§ **WHAT IS BEING ASKED**: Pull out of the data below the stretch of lines bounded by the one containing "Task: Click the application logo icon" and the one containing "Screen dimensions: 1533x724", both bounds included, unchanged.

§ **SOURCE DATA**:
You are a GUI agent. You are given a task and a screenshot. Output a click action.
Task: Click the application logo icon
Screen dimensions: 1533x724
--
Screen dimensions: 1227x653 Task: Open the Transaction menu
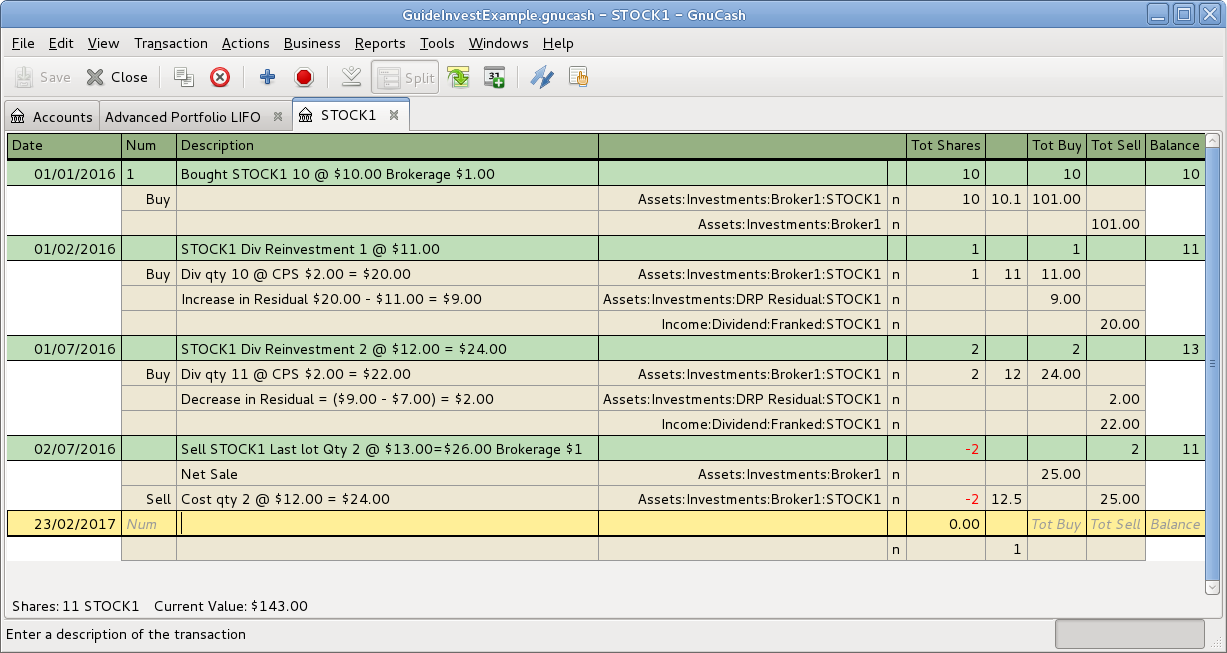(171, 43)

§ **SOLUTION**:
Task: Click the application logo icon
Screen dimensions: 1533x724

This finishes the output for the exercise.